▽
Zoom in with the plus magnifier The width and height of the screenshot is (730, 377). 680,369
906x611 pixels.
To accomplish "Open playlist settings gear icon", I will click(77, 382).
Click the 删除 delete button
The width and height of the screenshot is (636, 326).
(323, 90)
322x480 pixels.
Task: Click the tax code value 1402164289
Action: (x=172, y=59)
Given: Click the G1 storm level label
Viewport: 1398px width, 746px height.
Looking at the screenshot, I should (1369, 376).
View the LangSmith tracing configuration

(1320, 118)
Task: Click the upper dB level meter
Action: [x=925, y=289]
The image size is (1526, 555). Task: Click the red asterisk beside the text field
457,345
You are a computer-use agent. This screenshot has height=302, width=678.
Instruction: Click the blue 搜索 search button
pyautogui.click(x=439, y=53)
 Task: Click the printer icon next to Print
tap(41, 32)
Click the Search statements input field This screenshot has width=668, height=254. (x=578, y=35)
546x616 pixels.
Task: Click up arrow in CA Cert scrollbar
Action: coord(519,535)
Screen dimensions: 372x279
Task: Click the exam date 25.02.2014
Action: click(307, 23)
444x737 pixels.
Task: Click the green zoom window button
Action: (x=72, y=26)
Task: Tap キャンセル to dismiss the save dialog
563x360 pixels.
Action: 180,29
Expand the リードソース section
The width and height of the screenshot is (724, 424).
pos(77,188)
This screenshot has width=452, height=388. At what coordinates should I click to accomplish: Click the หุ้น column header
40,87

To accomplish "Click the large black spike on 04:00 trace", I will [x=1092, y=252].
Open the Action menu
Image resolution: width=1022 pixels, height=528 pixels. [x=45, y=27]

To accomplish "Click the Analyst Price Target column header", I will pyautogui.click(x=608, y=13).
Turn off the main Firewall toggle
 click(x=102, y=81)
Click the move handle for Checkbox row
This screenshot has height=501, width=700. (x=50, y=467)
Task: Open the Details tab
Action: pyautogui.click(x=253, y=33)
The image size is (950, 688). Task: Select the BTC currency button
△
• _Your task_
Could you give the data from the line that contains "Click the Search" through the line that contains "Action: (x=72, y=26)", both included, as a JSON list of strings with one string per line and any blank lines left out?

• _Output of the task_
[
  "Click the Search statements input field This screenshot has width=668, height=254. (x=578, y=35)",
  "546x616 pixels.",
  "Task: Click up arrow in CA Cert scrollbar",
  "Action: coord(519,535)",
  "Screen dimensions: 372x279",
  "Task: Click the exam date 25.02.2014",
  "Action: click(307, 23)",
  "444x737 pixels.",
  "Task: Click the green zoom window button",
  "Action: (x=72, y=26)"
]